Rahmetli Turgut Özal’ın “boş bakanlığa niye atama yapmıyorsunuz” sorusuna verdiği “valla dolu olanlardan daha çok işime yarıyor” yanıtındaki gibi değildir futboldaki boş koltuk...
Tam tersine... Yeşilçam’ın Altın Koza’lı “Boş Beşik” dramına fark atar!
Sadece Fatma Girik ile Tugay Toksöz kâbusu olmakla kalmaz, bilinmezlik endişeye döner, önce namzetlerin sonra kulüplerin en sonunda da futbolun huzuru kaçar.
Hele o koltuk Milli Takım Teknik Direktörlüğü gibi ballı börekli ise...
Hele bir Dünya turnuvası ensemizdeyse.
Ve hele binbir türlü lobi, o koltuk üzerinden rant/çıkar/avantaj hesapları içindeyse.
***
Bakınız; şimdilik Beşiktaş ve Başakşehir “Sırat Köprüsü’nde”.
Teknik direktörlerine Milli Takım’dan “emir telakki edilecek” bir davet gelmesin diye kamuoyu yaratmaya çalışıyorlar.
Oysa Fenerbahçe de aynı durumda olmalı; Aykut Kocaman Milli Takım’a layık değil mi mesela...
Düşünmek serbesttir Milli Takım hocasını... Nabız yoklamak serbesttir. Ancak “metazori” olunca “niye o da bu değil” diye adaletten bahsedilebilir.
***
Hem Şenol Güneş ve Abdullah Avcı’nın Milli Takım hocalığı için düşünülmesinden daha doğal bir şey olamaz.
Çünkü şu anda en formda olan hocalar onlar ve Milli Takım’a “en formda olanların” davet edilmesi doğal, kaçınılmaz hatta mecburidir.
Peki ligin başlama düdüğü çalmak üzereyken, ne olacak hocasını vatana/millete teslim edenin hali?
Bunu her başarısını ülkeye armağan eden, şehitlere gönderen, Türk Bayrağını dalgalandırdığını söyleyen kulüpler düşünsün. Bu da bir görevdir ve seve seve girmelidirler fedakârlığın altına.
Rekabette doğacak handikapları milletin vefası telafi eder.
***
Peki Milli Takım için şart mıdır Güneş veya Avcı?..
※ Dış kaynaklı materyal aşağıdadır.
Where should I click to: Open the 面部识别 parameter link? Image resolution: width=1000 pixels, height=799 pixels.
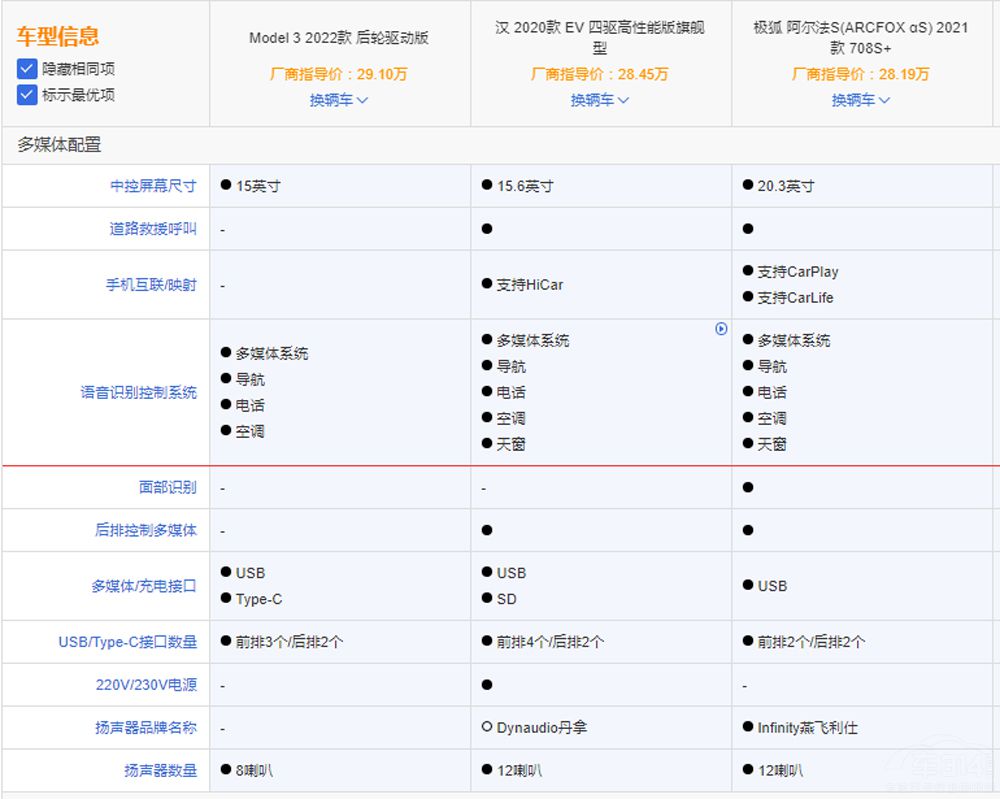[168, 487]
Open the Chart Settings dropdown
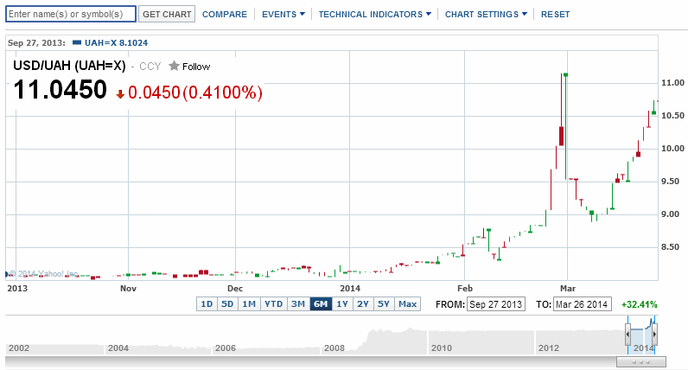 (486, 14)
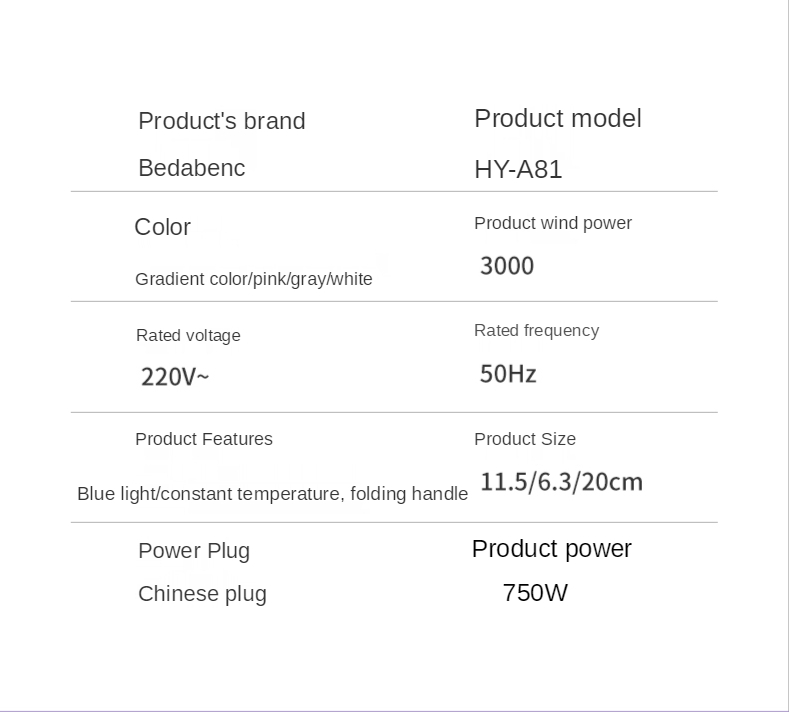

Hayır. Başta Mustafa Denizli olmak üzere bir düzine Milli Takım kalibresinde hoca sayabilirim size içinde Lucescu falan olmadan.
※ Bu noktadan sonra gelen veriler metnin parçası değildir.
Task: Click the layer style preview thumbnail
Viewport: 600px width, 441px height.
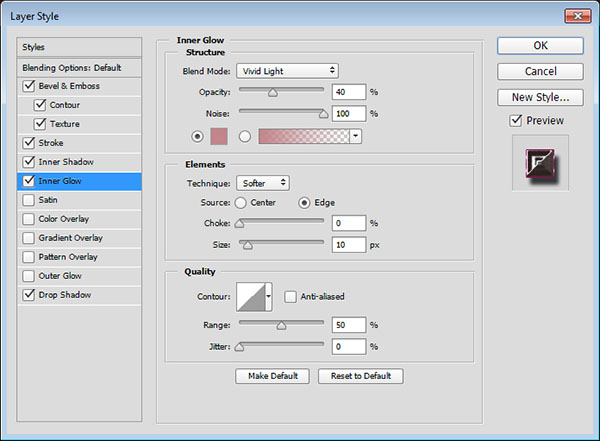Action: (x=540, y=162)
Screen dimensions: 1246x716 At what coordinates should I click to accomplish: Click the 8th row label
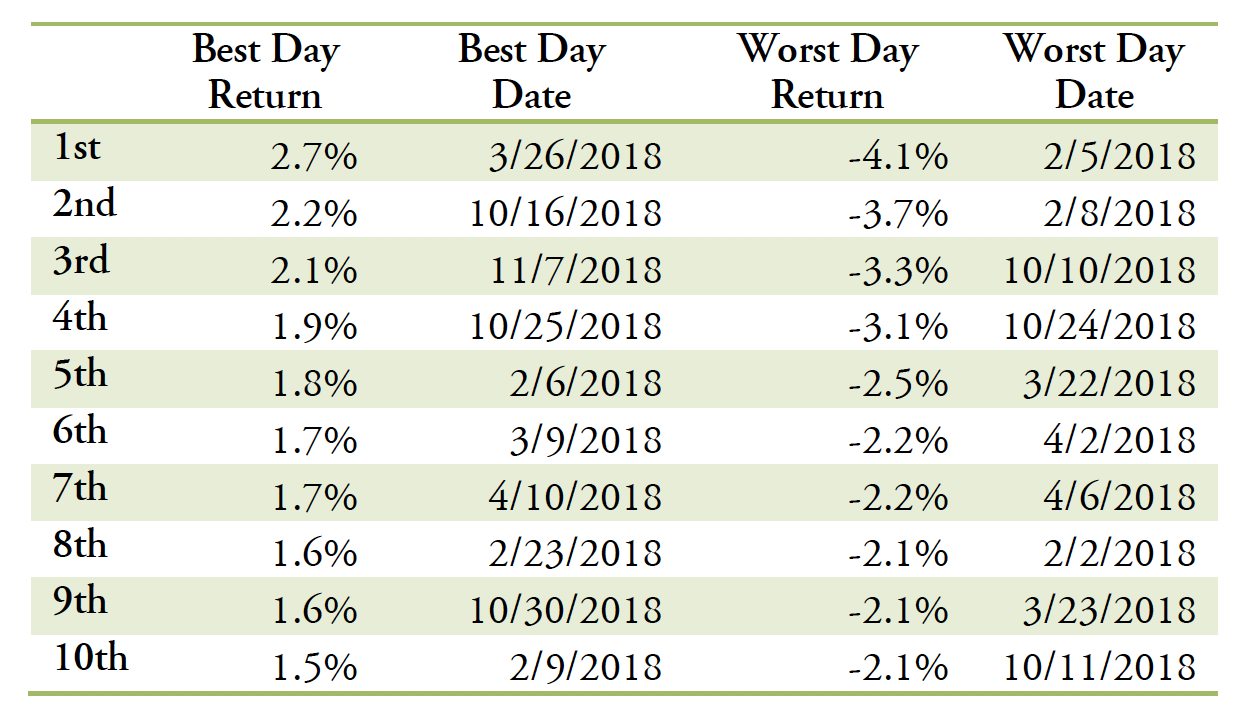(80, 544)
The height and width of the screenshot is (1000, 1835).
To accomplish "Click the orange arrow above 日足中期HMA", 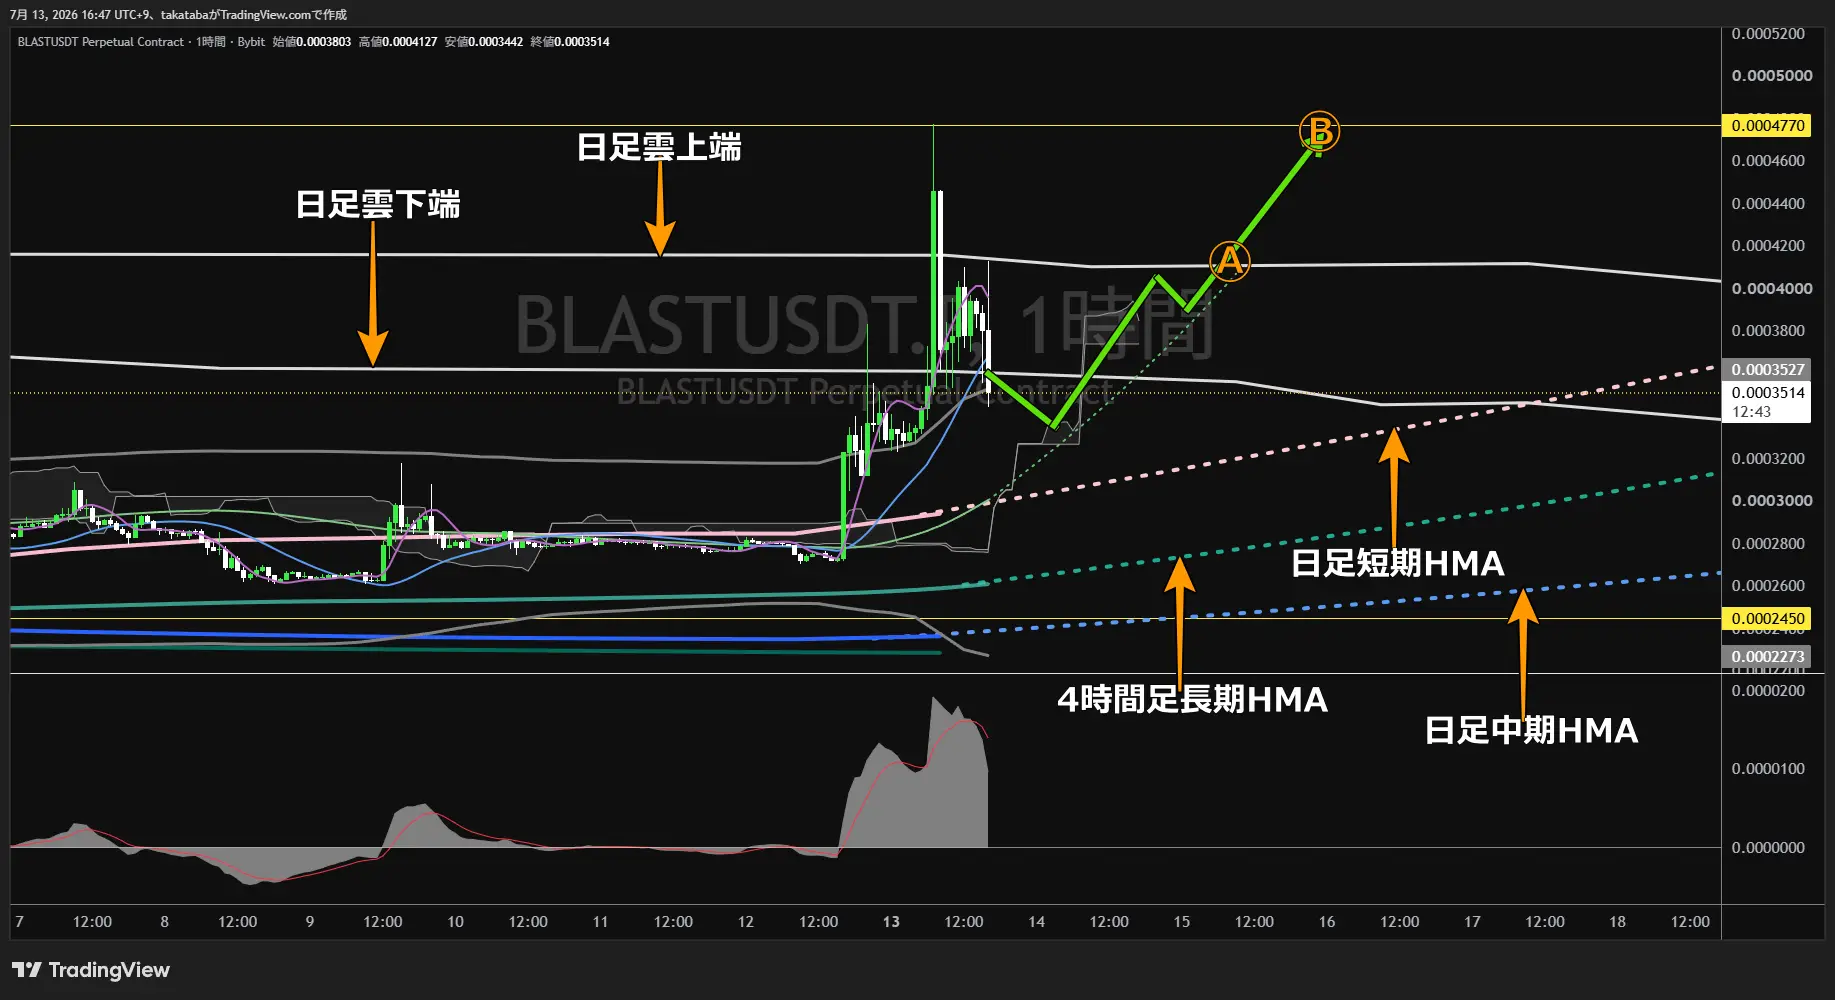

O sebeple, zehir zemberek lig rekabetinde “hiçbir tarafın planlarını bozmayan bir çözüm” en iyisi olacaktır Futbol Federasyonu için.
Mustafa Denizli Milli Takım’a gider bu kaos biter.
Gerisi çorap söküğü... Herkes görevlerine... Terim, Tudor’un yerine Lucescu evine.
Karışıklığı arttırmayacak en iyi ihtimal böyle.
***
Bu “Polyana Planı”nı aksatabilecek tek mesele Fatih Hoca’nın “istifa etmedim, görevime son verildi” açıklamasıdır.
Çünkü, kamuoyunda “tazminatı alabilmek için kovulan olmayı kabul etti” imajı yaratmıştır ve bu kamuoyunun üçte biri Galatasaraylılardan oluşmaktadır.
Ama hiç merak etmeyin...
Bence Terim’in bu açıklaması, birkaç milyon Euro daha almak için değil, o birkaç milyon Euro’yu “tazminat falan da istemiyorum” diyerek geri çevireceğindeki asaletin altını çizmek içindir.
Her yiğidin yoğurt yiyişi ayrıdır.
***
Yine bir rahmetli siyasetçi ile bitirelim:
Hem bilim adamı hem sülale boyu vatansever Erdal İnönü, uçak irtifa kaybederken panik içinde “hava boşluğuna düştük” diye bağıran yol arkadaşlarını o sakin sesiyle “havada boşluk olmaaaz” diye sükunete davet etmişti.
Futbol da öyle... Boşluk olmaz. Hele Milli Takım gibi ballı börekli bir koltukta asla. Terim’den sonra bile.